Investigators say the link, if proven, could lead to new treatment options for
a small subset of schizophrenic people.
Using a Danish health registry, researchers from John's Hopkins
University's Bloomberg School of Public Health found people with the genetic
digestive disorder known as celiac
disease to be three times as likely as the general population to develop
schizophrenia. Lead researcher William W. Eaton, PhD, says the next step is to
determine if following a gluten-free diet makes a difference in the
symptoms of schizophrenic people with celiac disease. He estimates that 3% of
schizophrenic people could potentially benefit from such a diet.
Celiac disease is a lifelong (chronic) condition in which foods
that contain gluten damage the small intestine. Gluten is a form of protein
found in some grains (notably wheat, barley, and rye). The damage to the
intestine makes it hard for the body to absorb nutrients, especially fat,
calcium, iron, and folate, from food.
"We can now screen for celiac disease, so it is at least
conceivable that we can locate the folks with schizophrenia for whom gluten
withdrawal might work," he tells WebMD. "But we still have to do those
Eaton and colleagues examined the medical histories of 7,997
schizophrenics admitted to a Danish psychiatric facility between 1981 and 1998.

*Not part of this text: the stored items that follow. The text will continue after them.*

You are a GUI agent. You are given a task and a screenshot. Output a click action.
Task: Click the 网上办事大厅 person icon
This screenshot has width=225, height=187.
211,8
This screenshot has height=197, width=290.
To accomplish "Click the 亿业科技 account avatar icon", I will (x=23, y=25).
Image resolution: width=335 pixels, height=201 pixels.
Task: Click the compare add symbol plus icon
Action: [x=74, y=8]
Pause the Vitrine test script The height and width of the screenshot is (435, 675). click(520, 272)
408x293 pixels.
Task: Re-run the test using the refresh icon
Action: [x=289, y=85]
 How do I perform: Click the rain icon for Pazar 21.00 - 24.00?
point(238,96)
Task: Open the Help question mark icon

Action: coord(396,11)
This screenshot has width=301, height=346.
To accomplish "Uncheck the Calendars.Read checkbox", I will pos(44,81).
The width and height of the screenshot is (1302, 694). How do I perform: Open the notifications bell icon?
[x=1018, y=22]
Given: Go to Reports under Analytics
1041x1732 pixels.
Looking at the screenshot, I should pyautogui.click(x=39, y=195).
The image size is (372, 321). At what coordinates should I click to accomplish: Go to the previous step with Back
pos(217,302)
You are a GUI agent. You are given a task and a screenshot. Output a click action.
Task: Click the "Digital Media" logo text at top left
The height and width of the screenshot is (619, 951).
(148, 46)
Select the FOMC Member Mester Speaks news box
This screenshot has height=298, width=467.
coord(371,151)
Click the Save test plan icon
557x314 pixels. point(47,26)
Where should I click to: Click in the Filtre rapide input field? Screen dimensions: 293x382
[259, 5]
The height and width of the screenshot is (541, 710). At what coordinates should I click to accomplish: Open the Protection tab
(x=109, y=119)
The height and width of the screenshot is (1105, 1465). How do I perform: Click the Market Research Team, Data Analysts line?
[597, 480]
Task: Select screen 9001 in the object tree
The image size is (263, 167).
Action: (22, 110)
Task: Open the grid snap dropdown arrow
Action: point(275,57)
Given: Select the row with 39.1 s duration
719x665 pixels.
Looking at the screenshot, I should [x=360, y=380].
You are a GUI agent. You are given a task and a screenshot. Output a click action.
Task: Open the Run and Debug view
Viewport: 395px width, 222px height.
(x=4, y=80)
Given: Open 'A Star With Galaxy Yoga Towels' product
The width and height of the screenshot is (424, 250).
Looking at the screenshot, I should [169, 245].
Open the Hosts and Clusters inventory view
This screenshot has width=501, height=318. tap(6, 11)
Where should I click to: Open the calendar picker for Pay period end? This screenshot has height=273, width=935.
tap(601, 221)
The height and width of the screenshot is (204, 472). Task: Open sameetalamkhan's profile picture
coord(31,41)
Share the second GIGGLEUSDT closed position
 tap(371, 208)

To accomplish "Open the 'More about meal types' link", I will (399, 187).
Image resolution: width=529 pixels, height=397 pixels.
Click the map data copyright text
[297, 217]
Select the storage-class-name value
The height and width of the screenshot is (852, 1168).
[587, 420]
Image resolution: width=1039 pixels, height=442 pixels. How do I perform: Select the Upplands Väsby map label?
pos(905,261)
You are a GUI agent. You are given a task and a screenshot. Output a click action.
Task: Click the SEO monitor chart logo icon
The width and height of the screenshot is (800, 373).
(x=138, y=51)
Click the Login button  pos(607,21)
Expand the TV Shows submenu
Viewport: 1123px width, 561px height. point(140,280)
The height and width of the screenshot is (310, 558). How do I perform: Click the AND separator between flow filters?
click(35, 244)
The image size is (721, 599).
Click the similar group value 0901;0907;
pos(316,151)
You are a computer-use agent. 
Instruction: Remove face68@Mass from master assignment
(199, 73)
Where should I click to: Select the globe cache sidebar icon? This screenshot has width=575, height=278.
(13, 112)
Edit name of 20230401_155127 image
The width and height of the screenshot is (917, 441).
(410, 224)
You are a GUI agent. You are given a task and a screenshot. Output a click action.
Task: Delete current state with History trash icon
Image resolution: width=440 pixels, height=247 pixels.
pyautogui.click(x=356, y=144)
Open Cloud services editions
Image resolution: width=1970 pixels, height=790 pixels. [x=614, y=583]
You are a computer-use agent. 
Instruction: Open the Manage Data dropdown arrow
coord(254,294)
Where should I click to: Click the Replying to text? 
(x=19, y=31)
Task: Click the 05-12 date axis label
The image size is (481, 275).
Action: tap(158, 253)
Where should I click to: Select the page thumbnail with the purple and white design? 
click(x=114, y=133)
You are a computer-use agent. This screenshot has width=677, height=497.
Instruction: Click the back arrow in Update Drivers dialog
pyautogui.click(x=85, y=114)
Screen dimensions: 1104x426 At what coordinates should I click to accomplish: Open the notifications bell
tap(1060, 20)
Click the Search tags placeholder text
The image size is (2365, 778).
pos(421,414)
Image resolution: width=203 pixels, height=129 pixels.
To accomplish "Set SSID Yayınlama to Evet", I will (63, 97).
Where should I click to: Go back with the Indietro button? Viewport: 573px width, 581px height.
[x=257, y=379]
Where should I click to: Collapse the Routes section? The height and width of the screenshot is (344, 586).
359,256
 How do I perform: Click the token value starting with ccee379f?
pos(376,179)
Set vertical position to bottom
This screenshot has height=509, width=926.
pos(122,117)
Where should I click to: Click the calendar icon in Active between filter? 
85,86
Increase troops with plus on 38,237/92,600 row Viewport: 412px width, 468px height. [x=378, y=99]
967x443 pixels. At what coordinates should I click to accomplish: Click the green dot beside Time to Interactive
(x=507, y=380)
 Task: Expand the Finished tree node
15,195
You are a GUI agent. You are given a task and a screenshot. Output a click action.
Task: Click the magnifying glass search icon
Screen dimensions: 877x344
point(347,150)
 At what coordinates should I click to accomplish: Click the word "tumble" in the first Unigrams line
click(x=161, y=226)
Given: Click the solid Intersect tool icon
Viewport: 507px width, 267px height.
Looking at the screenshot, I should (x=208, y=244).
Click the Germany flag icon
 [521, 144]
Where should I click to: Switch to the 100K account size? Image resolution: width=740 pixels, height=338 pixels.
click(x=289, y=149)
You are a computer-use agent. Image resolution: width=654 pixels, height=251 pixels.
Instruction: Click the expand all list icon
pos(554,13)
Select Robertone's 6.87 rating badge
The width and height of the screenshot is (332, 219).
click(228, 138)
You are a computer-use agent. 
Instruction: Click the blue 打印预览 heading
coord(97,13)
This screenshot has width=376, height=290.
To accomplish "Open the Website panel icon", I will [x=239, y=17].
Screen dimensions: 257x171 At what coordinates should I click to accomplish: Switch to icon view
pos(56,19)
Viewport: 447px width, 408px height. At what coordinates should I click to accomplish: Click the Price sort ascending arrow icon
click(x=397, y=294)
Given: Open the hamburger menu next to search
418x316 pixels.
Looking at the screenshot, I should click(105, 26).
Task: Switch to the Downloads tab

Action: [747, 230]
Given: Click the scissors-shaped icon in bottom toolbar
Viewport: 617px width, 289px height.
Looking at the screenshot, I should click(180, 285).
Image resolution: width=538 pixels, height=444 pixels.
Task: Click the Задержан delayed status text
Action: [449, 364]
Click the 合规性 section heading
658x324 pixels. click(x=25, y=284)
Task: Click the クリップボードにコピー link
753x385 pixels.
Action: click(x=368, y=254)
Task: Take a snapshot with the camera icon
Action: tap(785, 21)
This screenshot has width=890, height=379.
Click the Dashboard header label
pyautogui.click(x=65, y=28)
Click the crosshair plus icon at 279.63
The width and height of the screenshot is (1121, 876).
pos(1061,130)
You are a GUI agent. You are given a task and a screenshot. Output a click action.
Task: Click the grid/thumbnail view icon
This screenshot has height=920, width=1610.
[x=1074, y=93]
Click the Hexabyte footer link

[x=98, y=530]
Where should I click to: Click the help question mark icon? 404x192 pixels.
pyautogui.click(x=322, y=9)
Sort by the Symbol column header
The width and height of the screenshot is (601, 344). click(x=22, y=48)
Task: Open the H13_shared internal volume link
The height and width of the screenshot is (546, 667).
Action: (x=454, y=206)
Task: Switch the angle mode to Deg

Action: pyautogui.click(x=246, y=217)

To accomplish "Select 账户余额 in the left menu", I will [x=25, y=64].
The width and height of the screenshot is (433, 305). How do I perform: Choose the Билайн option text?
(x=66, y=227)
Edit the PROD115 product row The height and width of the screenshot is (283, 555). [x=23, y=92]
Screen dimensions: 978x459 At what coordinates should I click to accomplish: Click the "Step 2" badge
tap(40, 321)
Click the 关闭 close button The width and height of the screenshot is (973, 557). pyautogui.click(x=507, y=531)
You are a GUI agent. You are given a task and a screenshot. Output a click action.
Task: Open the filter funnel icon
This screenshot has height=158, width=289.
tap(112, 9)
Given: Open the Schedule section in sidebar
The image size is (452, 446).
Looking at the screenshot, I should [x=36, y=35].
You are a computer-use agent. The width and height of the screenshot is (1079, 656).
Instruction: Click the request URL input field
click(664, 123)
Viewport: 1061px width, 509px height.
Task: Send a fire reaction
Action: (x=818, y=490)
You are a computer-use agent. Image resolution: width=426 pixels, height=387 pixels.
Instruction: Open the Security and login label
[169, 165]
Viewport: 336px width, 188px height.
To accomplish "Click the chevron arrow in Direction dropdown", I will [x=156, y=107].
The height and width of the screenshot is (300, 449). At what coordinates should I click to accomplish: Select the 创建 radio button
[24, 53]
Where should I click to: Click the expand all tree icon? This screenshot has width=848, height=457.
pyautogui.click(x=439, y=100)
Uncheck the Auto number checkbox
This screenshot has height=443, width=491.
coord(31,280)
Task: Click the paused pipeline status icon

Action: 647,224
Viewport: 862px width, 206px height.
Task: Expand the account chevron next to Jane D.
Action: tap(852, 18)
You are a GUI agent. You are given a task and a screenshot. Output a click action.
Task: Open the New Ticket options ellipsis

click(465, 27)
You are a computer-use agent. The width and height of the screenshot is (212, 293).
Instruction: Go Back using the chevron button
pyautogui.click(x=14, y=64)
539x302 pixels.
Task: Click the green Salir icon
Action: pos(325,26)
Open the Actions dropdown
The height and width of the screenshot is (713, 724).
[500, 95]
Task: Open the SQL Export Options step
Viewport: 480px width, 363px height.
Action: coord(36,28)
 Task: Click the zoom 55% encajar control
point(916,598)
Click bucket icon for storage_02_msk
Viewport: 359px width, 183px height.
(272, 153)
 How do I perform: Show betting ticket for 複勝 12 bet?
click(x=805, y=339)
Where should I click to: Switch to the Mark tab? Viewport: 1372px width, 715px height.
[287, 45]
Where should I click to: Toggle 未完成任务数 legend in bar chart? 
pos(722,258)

For each case they identified 25 people without the mental disorder, matched by
sex and year of birth.
The researchers found no differences in the rates of other digestive
disorders such as Crohn's
disease and ulcerative colitis between the groups, yet people with
schizophrenia were 3.2 times as likely to have a history of celiac disease as
the comparison group. The findings are reported in the Feb. 21 issue of the
British Journal of Medicine.
It is estimated that about 1% of the population of the U.S. has
celiac disease. Eaton says he hopes to identify a group of people with
schizophrenia who also have celiac disease and then put some of them on
gluten-free diets to determine if the intervention is of therapeutic value.